People often feel healthier after they’ve started dieting and exercising, and often attribute this to the weight loss alone. In truth, weight loss is often just a temporary side effect, because physical activity is what makes you feel truly good.

Regular exercise is a much better indicator of health than weight, because no matter how much people weigh, active people are simply healthier.

Time and time again, studies show that when it comes to predicting early deaths, exercise levels are ten times more indicative than measures of obesity.

The first study to analyze the importance of weight versus exercise was carried out on London transport employees in 1949. British doctor Jeremy Morris collected data from 31,000 men who were either bus drivers or bus conductors.

Predictably, drivers didn’t get much physical activity, as they sat in the driver’s seat most of the time. Conductors, on the other hand, climbed nearly 500 steps a day while collecting fares on London’s double-decker buses.

The studies found that conductors were 30 percent less likely to have a heart attack. Furthermore, the heart attacks they did suffer from were less life-threatening.

But what if being active simply made conductors slimmer and thus healthier? In a clever twist to the study, Morris also compared employees’ waistlines with the potential risk of heart attack.

Indeed, conductors were thinner, but Morris also discovered that even the heaviest conductors were still less likely to suffer a heart attack than were the sedentary drivers.

The fact that a healthy body does not necessarily equal a thin body is especially true for the elderly.

Once you pass the age of 60, it becomes more dangerous to weigh too little than to weigh too much. Older people are more prone to serious illnesses, and a certain level of fat can act as a buffer against debilitating weight loss that can stem from a prolonged illness.

Therefore, to be as healthy as possible, it’s better to focus on exercise over weight loss.

Why Diets Make Us Fat Key Idea #7: Eliminate bad habits and form good ones for a healthier life.

Doing something over and over will soon make that action become second nature. Such a habit is great when it comes to looking both ways before crossing a road, but bad if it means you beeline for the freezer and your favorite ice cream whenever you feel stressed.

So instead of straining your willpower, cultivate positive habits to maintain a healthy lifestyle.

Over half the things you do on a regular basis are automatic habits. The more you do something, the harder it is not to do it again. If you build positive habits, you can use your limited willpower for other things.
■ ■ ■ ■ ■ ■ ■
(Directions):
[1] Answer these questions about the passage on exercise, weight and habits:
(a) In what year was the first study comparing weight and exercise carried out?
(b) How much less likely were the bus conductors to have a heart attack?
(c) Past what age does weighing too little become more dangerous than weighing too much?
[2] In the passage on exercise, weight and habits, shorten the paragraph beginning "Once you pass the age of 60" into a single sentence that keeps its main facts.
[3] Write the next paragraph of the passage on exercise, weight and habits, starting after its final sentence.
The lines that follow the passage come from an unrelated source.
■ ■ ■ ■ ■ ■ ■
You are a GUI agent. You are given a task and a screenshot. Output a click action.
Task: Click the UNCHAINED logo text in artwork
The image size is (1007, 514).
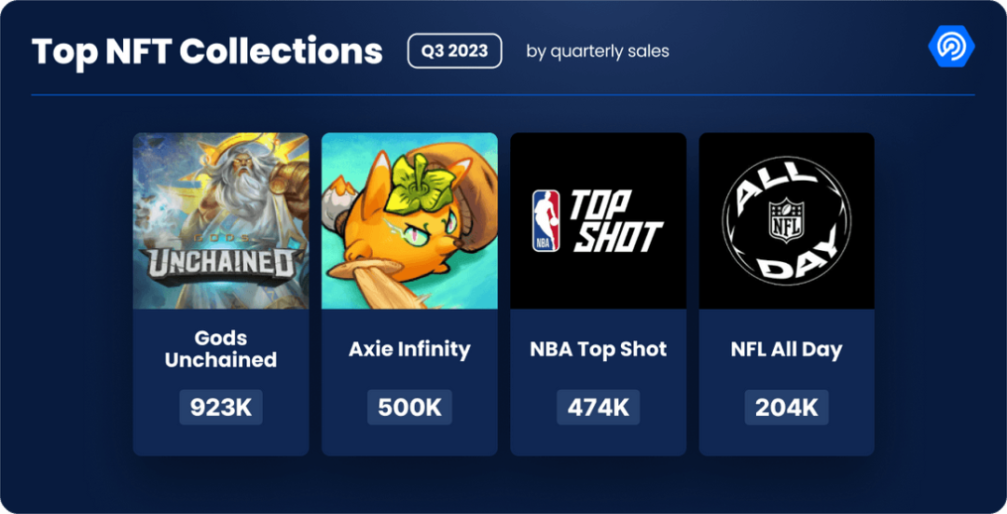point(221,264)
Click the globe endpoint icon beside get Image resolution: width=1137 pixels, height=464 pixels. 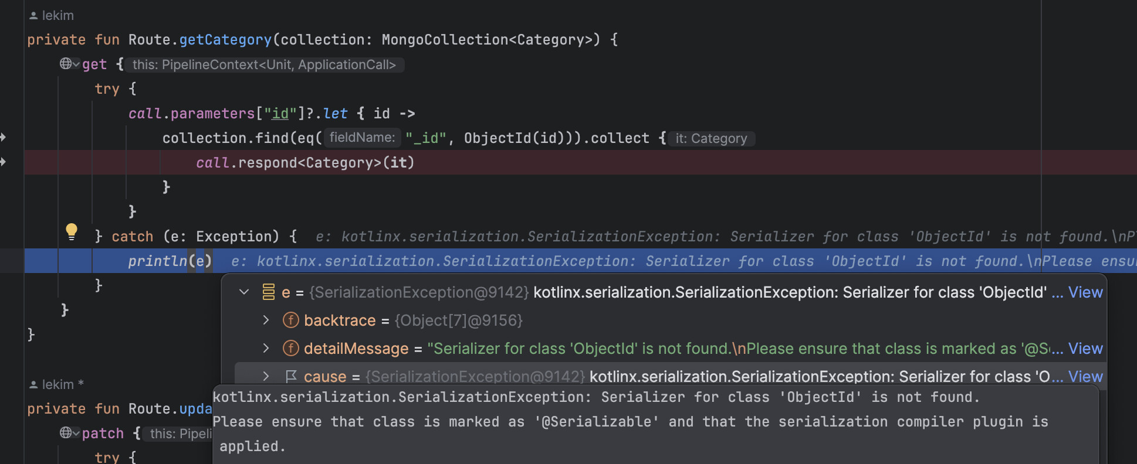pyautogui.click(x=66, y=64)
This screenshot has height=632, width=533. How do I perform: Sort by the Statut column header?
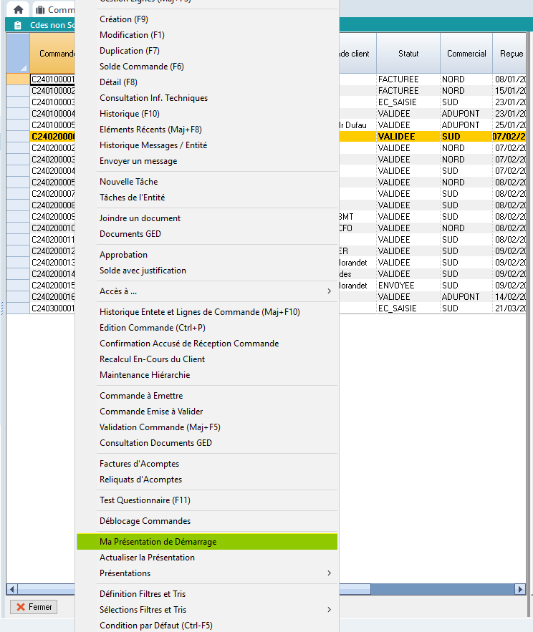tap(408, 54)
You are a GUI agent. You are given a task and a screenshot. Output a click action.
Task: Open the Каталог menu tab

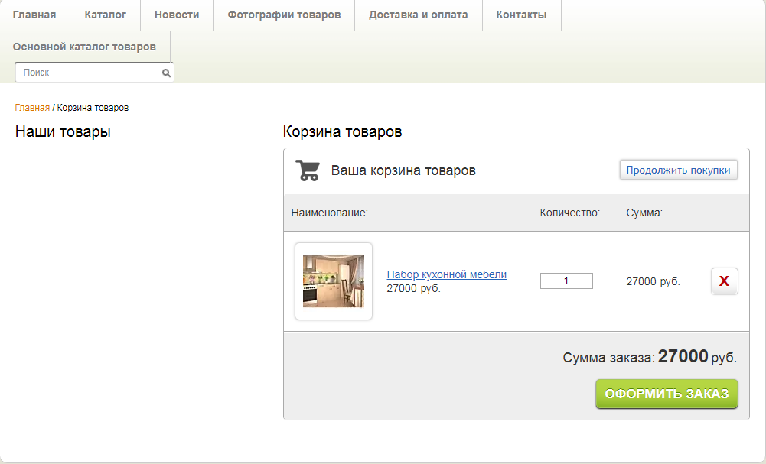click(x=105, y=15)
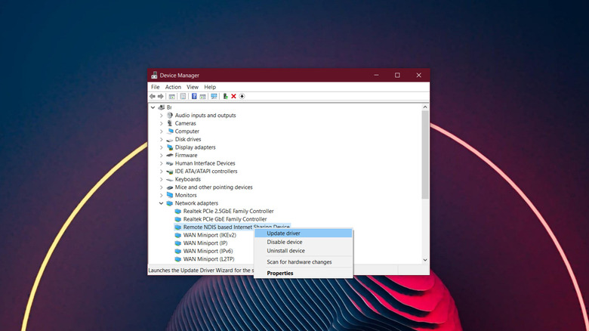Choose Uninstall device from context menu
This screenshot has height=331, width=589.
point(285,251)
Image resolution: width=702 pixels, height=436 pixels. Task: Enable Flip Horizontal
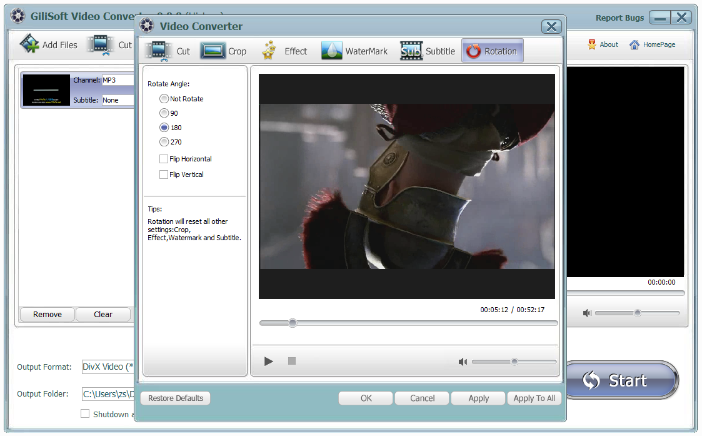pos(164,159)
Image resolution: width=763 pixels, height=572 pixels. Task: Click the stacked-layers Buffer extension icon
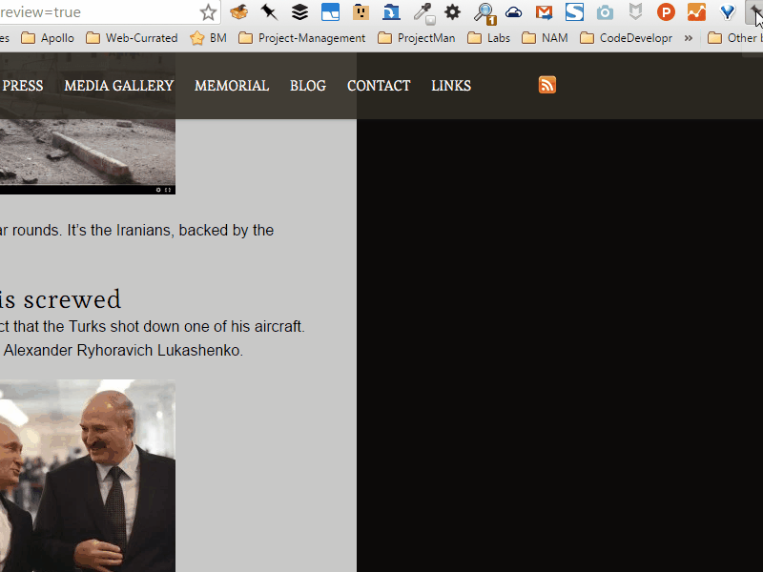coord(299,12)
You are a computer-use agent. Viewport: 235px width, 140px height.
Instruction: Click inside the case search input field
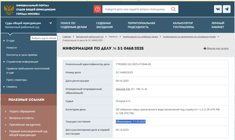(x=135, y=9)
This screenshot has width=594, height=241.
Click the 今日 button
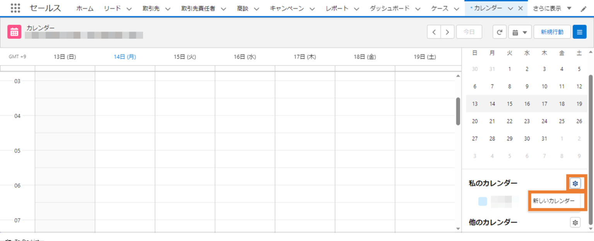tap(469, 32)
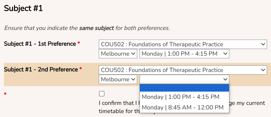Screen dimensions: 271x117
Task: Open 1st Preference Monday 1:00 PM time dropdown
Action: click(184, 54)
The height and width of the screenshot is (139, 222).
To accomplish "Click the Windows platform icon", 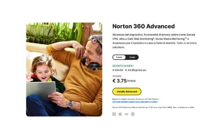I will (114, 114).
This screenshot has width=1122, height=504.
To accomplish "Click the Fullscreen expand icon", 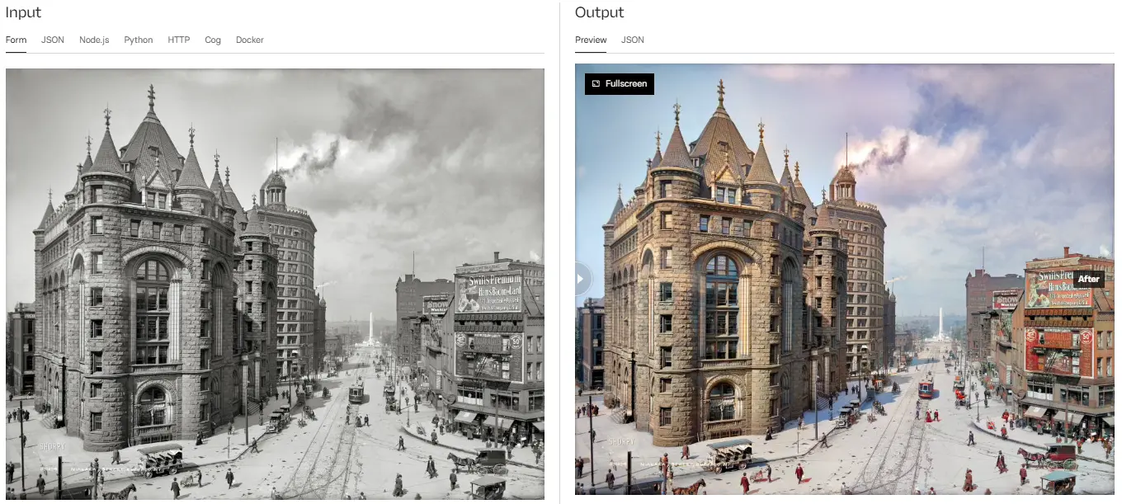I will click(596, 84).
■ ■ ■ ■ ■ ■ ■
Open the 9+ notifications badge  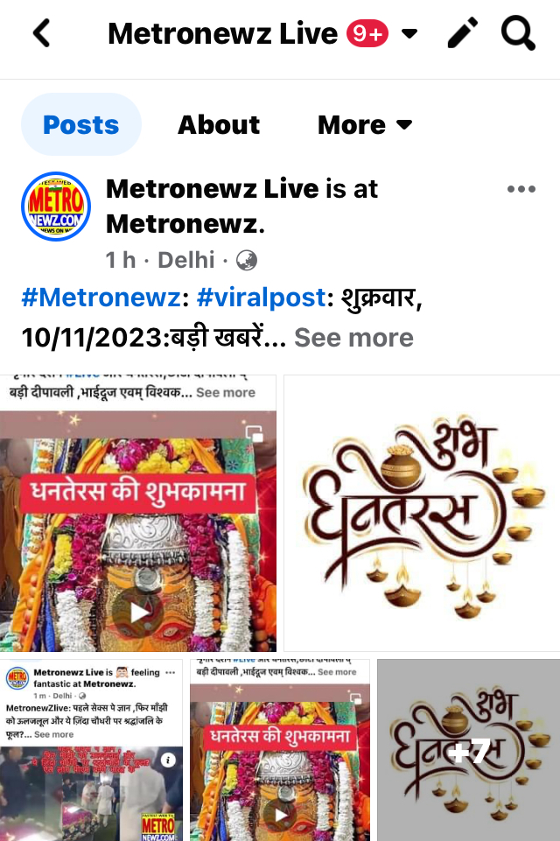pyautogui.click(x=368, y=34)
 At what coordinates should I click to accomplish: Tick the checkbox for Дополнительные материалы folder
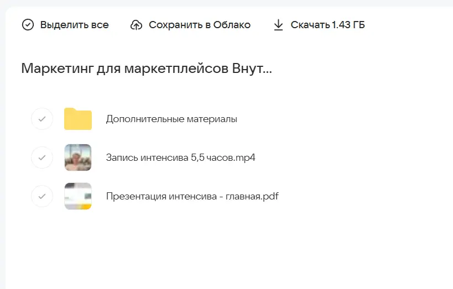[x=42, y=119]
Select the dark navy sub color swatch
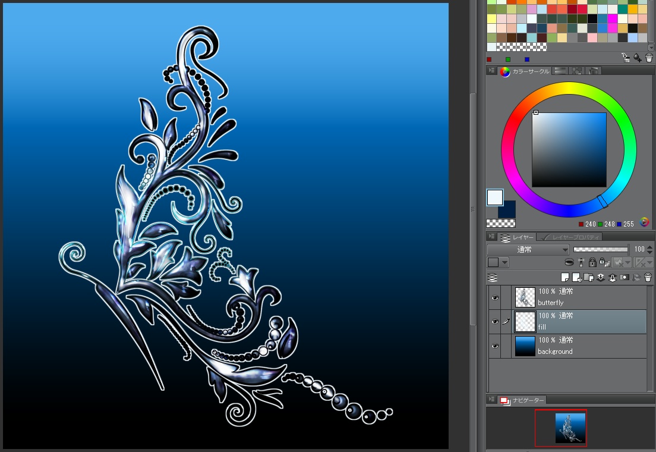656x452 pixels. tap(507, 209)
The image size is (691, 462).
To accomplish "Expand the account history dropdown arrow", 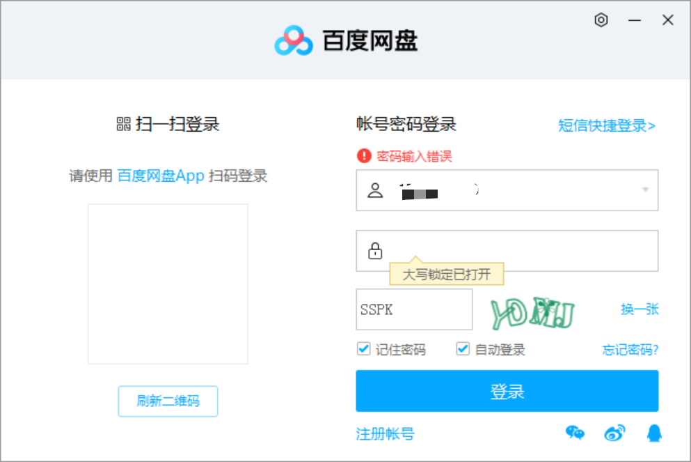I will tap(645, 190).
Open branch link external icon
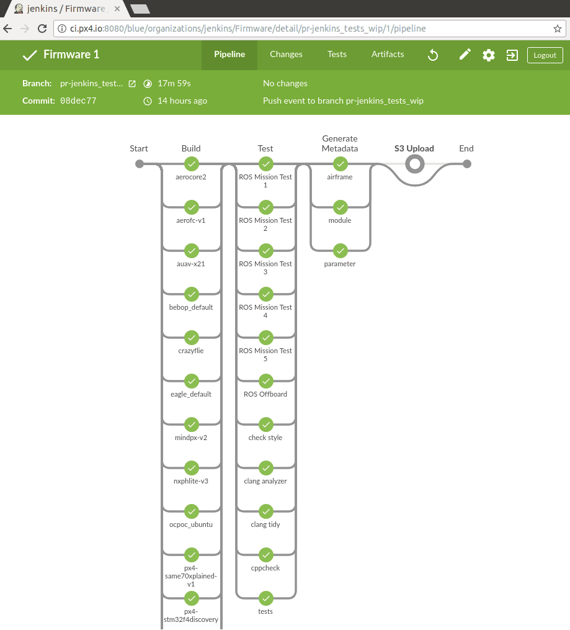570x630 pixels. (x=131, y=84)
■ ■ ■ ■ ■ ■ ■
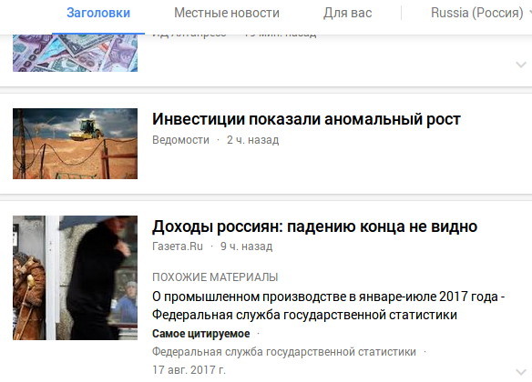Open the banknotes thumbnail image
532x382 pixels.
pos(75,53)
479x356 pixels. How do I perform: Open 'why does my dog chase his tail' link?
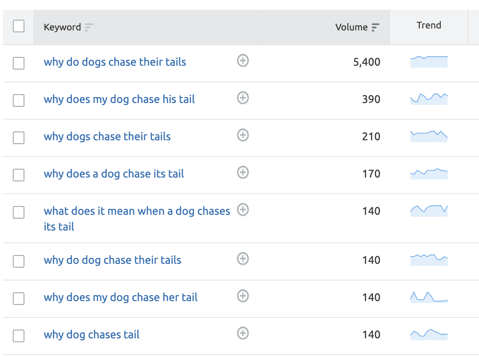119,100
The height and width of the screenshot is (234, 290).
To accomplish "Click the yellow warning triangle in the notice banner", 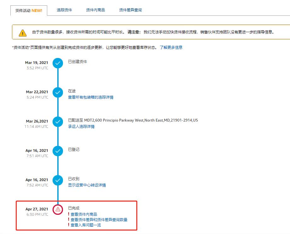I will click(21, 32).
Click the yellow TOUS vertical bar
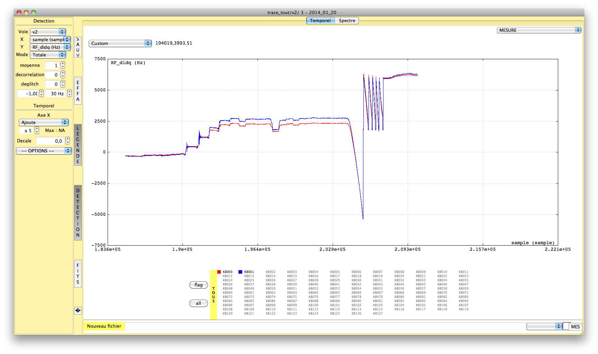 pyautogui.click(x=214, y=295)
■ ■ ■ ■ ■ ■ ■
(Answers by task):
[1]
(a) 1949
(b) 30 percent
(c) 60

[2] After age 60, weighing too little is more dangerous than weighing too much, because older people are more prone to serious illnesses and some fat can buffer against debilitating weight loss from a prolonged illness.

[3]
How long does it take to establish a habit? People often cite 21 days, but this is a minimum. In fact, the time it takes to develop a habit varies from situation to situation, but on average, it takes around two months for an action to become ingrained.

There are steps you can take to ensure good habits are formed successfully.

First, make sure your goal is realistic. Setting unrealistic goals is a surefire way to disappoint yourself and fall off the wagon. Instead of setting a goal to jog five times a week, try resolving to take a walk three times a week.

Second, be consistent. Missing one day isn’t disastrous, but missing a week will throw you off course. One tip for maintaining a routine is to keep a record of the days you’ve completed.

Third, remember that it’s easier to break bad habits by replacing them with positive ones.

All habits involve doing something, so you can’t replace them by doing nothing instead. For example, if you like to snack on salty chips, it won’t be enough to not eat them – instead, try replacing the chips with fresh fruit or nuts.

Remember: when you change your habits, you change your life!

In Review: Why Diets Make Us Fat Book Summary

The key message in this book:

Your body is much better at regulating your weight than any diet. If you learn to be responsive to your body’s hunger cues and exercise regularly, you’ll be on the right path toward better health.

Actionable Advice

Select one healthy habit and cultivate it slowly.

Don’t change your diet, exercise regime and television schedule all at the same time; that’s too much of a shock to your limited stores of willpower. If there’s one habit that will improve your life today and for the rest of your days, it’s being physically active!